- _Exercise_: Please find the lines in the following records that hold "will", and copy them.

Data items:
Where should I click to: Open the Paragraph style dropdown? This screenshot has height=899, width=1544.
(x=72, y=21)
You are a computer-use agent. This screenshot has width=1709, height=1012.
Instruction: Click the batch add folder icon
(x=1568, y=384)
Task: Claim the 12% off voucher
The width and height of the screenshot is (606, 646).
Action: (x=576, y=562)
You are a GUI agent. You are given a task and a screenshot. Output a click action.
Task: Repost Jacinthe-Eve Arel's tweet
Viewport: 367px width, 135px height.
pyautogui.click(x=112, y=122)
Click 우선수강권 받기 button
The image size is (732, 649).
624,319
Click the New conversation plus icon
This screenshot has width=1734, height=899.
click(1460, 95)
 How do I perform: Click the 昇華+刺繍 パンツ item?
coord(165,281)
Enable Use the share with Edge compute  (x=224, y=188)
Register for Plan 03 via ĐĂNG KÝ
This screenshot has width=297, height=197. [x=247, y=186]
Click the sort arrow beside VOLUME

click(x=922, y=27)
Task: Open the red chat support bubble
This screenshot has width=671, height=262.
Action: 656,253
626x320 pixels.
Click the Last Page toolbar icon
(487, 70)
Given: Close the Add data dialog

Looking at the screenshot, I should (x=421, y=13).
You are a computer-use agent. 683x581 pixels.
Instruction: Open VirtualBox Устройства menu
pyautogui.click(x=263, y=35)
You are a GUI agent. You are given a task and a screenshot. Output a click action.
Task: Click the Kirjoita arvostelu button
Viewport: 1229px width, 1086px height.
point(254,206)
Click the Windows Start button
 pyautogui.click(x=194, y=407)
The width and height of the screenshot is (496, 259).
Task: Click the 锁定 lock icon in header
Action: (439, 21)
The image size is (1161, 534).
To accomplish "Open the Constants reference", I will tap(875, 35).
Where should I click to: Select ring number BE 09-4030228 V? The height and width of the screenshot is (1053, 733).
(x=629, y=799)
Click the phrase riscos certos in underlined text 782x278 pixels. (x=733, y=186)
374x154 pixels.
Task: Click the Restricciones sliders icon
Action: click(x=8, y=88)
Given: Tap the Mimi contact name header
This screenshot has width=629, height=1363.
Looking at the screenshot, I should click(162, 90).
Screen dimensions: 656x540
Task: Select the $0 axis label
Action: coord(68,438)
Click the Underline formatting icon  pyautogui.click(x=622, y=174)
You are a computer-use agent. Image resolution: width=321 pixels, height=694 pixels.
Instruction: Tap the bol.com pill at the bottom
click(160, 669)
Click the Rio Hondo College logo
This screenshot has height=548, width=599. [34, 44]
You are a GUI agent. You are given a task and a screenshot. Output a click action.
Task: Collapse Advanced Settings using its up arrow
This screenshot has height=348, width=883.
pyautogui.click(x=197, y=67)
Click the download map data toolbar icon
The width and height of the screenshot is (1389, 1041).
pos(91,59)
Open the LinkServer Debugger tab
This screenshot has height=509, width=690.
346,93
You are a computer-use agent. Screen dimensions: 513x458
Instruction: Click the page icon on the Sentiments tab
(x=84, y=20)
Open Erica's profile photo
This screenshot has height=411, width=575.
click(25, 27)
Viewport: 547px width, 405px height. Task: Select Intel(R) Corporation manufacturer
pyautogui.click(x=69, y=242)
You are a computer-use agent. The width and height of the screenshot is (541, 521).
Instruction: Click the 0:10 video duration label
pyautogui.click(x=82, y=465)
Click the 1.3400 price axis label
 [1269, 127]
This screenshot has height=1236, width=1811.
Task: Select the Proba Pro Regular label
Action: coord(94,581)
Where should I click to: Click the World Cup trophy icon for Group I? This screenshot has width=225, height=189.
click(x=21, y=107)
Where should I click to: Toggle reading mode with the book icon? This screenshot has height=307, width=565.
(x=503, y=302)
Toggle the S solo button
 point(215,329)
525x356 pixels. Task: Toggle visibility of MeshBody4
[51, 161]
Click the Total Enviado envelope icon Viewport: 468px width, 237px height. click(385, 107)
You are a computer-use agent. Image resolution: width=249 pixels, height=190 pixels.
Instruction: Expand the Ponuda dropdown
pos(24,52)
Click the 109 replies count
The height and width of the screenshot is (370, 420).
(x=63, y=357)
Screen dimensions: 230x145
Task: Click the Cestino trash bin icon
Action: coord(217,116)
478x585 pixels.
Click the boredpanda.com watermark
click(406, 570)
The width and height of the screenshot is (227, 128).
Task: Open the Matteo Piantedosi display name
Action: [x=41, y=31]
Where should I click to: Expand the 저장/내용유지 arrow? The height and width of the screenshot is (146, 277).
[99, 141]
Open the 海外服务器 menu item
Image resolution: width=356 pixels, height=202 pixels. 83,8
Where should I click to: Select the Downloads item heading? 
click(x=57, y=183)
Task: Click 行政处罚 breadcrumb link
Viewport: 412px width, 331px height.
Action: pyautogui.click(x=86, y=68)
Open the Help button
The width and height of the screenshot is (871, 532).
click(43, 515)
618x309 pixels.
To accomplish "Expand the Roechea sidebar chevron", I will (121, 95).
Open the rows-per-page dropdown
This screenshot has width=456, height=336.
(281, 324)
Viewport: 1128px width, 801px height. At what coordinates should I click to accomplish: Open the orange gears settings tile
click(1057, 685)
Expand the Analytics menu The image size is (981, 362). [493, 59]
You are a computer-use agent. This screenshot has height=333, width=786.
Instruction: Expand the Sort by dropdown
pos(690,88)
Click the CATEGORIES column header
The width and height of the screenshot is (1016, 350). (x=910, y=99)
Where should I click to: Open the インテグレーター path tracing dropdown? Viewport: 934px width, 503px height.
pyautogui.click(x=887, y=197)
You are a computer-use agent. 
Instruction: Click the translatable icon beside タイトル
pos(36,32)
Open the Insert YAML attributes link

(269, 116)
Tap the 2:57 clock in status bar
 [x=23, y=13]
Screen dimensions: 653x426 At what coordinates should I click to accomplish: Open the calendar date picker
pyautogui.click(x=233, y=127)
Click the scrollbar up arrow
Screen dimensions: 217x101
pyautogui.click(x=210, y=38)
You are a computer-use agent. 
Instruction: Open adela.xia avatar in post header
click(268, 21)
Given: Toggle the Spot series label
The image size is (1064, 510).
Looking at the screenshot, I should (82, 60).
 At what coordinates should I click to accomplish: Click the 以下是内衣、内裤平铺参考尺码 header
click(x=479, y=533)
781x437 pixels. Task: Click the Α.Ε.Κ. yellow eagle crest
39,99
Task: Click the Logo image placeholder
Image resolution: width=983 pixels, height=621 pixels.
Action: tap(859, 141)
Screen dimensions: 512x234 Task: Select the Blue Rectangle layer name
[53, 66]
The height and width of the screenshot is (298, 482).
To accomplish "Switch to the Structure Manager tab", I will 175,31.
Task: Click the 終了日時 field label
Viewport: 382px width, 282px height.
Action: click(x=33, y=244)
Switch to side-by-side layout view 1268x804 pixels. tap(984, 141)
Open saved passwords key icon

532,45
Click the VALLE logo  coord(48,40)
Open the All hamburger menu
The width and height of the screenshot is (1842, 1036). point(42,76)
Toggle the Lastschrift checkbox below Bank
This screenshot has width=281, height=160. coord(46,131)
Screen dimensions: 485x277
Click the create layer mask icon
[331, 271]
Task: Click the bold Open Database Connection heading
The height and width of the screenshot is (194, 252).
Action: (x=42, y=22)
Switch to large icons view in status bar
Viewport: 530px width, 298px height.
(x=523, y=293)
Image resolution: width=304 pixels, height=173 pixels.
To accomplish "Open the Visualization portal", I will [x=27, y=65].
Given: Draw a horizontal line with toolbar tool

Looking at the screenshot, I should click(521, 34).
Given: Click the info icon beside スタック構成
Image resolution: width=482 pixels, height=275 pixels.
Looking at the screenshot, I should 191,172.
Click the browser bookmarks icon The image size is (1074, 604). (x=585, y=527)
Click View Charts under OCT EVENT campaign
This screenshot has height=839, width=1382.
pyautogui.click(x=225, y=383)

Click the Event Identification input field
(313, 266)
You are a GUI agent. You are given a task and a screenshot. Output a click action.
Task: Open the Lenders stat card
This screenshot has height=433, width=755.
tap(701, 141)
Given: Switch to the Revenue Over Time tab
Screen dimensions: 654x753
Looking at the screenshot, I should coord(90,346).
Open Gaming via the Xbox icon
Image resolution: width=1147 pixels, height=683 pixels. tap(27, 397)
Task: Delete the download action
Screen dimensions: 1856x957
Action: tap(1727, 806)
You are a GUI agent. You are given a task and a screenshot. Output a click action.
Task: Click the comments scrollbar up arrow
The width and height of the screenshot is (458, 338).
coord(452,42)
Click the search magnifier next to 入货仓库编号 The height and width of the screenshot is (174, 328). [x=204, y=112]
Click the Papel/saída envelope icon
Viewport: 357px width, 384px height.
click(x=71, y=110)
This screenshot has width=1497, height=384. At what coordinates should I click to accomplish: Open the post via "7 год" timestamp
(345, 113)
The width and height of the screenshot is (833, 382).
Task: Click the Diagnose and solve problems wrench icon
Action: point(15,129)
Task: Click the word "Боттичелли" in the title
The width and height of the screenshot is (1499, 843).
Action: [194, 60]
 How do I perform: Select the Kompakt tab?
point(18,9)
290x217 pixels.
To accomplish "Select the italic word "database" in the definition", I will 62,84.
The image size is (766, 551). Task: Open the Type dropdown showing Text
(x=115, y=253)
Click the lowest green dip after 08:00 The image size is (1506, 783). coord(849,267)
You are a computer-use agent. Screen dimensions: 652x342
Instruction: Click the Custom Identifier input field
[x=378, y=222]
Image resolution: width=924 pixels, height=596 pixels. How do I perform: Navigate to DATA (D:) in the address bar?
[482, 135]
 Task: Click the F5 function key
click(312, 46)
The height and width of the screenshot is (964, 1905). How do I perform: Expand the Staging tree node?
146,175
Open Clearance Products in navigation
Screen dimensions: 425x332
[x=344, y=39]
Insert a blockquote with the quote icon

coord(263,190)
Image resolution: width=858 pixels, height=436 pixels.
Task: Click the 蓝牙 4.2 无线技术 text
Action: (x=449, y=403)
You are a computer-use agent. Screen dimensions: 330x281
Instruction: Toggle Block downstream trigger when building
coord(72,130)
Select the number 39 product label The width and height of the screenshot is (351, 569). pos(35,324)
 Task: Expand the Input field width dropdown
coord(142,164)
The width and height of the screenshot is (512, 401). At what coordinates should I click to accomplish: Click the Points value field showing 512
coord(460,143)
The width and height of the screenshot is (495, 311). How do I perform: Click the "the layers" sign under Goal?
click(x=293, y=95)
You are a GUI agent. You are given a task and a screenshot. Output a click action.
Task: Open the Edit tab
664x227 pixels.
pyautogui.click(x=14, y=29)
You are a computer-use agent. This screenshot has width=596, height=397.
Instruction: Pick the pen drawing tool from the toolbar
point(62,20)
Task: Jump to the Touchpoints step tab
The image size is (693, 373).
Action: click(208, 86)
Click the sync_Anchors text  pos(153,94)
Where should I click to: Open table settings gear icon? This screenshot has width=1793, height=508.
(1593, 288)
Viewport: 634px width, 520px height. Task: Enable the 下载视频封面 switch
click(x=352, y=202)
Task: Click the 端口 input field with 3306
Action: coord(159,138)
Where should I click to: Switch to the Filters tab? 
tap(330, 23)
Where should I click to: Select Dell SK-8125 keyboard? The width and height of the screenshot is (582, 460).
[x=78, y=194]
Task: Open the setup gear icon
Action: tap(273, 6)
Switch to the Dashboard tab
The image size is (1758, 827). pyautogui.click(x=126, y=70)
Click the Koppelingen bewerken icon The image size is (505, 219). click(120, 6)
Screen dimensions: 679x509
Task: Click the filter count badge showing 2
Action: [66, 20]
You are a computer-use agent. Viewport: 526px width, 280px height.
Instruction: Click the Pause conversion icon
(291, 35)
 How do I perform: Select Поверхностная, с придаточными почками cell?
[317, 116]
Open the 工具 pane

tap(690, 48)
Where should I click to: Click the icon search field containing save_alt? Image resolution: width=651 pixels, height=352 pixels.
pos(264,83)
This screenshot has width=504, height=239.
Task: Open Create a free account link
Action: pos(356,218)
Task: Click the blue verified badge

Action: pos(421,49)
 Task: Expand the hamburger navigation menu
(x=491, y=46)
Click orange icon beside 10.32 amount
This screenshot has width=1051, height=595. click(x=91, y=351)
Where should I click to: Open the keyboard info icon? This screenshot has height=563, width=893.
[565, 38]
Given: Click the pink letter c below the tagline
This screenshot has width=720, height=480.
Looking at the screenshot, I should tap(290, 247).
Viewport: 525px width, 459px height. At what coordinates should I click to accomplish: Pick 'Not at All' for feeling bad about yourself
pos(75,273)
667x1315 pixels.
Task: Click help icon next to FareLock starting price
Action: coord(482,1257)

- _Your solution_:
To accomplish "Open the Constants reference", I will tap(875, 35).
To accomplish "Expand the Roechea sidebar chevron", I will (121, 95).
To accomplish "Switch to the Structure Manager tab", I will 175,31.
To accomplish "Open the Visualization portal", I will [x=27, y=65].
To accomplish "Select the italic word "database" in the definition", I will 62,84.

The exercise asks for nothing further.